## What to produce
Here is the listing. Print it exactly.

(Material supplied Opens)

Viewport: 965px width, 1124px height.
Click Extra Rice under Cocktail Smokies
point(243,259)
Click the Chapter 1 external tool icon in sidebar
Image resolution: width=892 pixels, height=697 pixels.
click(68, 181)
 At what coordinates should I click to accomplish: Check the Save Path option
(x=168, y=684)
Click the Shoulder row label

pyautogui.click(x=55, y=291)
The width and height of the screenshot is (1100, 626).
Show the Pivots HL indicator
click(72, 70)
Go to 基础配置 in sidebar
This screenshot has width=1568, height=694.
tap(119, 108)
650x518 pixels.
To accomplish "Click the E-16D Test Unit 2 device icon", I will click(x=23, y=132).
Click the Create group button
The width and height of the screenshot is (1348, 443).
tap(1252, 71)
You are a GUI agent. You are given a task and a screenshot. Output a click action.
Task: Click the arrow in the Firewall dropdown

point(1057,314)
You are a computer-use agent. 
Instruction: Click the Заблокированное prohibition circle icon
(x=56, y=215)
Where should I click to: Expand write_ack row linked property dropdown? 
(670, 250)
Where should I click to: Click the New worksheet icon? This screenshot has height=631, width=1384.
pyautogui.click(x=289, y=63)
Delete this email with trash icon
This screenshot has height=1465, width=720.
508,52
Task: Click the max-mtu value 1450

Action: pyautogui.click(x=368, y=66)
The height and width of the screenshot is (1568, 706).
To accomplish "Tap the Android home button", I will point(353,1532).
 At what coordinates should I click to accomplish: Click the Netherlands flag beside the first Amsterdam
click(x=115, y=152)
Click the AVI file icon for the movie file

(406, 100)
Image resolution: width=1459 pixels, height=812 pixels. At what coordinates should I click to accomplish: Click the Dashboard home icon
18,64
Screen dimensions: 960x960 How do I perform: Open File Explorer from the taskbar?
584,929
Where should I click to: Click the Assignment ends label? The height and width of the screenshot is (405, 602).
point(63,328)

(Material supplied Closes)

## Written solution
Viewport: 965px width, 1124px height.
Click Extra Rice under Cocktail Smokies
point(243,259)
Click the Chapter 1 external tool icon in sidebar
Image resolution: width=892 pixels, height=697 pixels.
click(68, 181)
 At what coordinates should I click to accomplish: Check the Save Path option
(x=168, y=684)
Click the Shoulder row label

pyautogui.click(x=55, y=291)
The width and height of the screenshot is (1100, 626).
Show the Pivots HL indicator
click(72, 70)
Go to 基础配置 in sidebar
This screenshot has width=1568, height=694.
tap(119, 108)
650x518 pixels.
To accomplish "Click the E-16D Test Unit 2 device icon", I will click(x=23, y=132).
Click the Create group button
The width and height of the screenshot is (1348, 443).
tap(1252, 71)
You are a GUI agent. You are given a task and a screenshot. Output a click action.
Task: Click the arrow in the Firewall dropdown

point(1057,314)
You are a computer-use agent. 
Instruction: Click the Заблокированное prohibition circle icon
(x=56, y=215)
Where should I click to: Expand write_ack row linked property dropdown? 
(670, 250)
Where should I click to: Click the New worksheet icon? This screenshot has height=631, width=1384.
pyautogui.click(x=289, y=63)
Delete this email with trash icon
This screenshot has height=1465, width=720.
508,52
Task: Click the max-mtu value 1450

Action: pyautogui.click(x=368, y=66)
The height and width of the screenshot is (1568, 706).
To accomplish "Tap the Android home button", I will point(353,1532).
 At what coordinates should I click to accomplish: Click the Netherlands flag beside the first Amsterdam
click(x=115, y=152)
Click the AVI file icon for the movie file

(406, 100)
Image resolution: width=1459 pixels, height=812 pixels. At what coordinates should I click to accomplish: Click the Dashboard home icon
18,64
Screen dimensions: 960x960 How do I perform: Open File Explorer from the taskbar?
584,929
Where should I click to: Click the Assignment ends label? The height and width of the screenshot is (405, 602).
point(63,328)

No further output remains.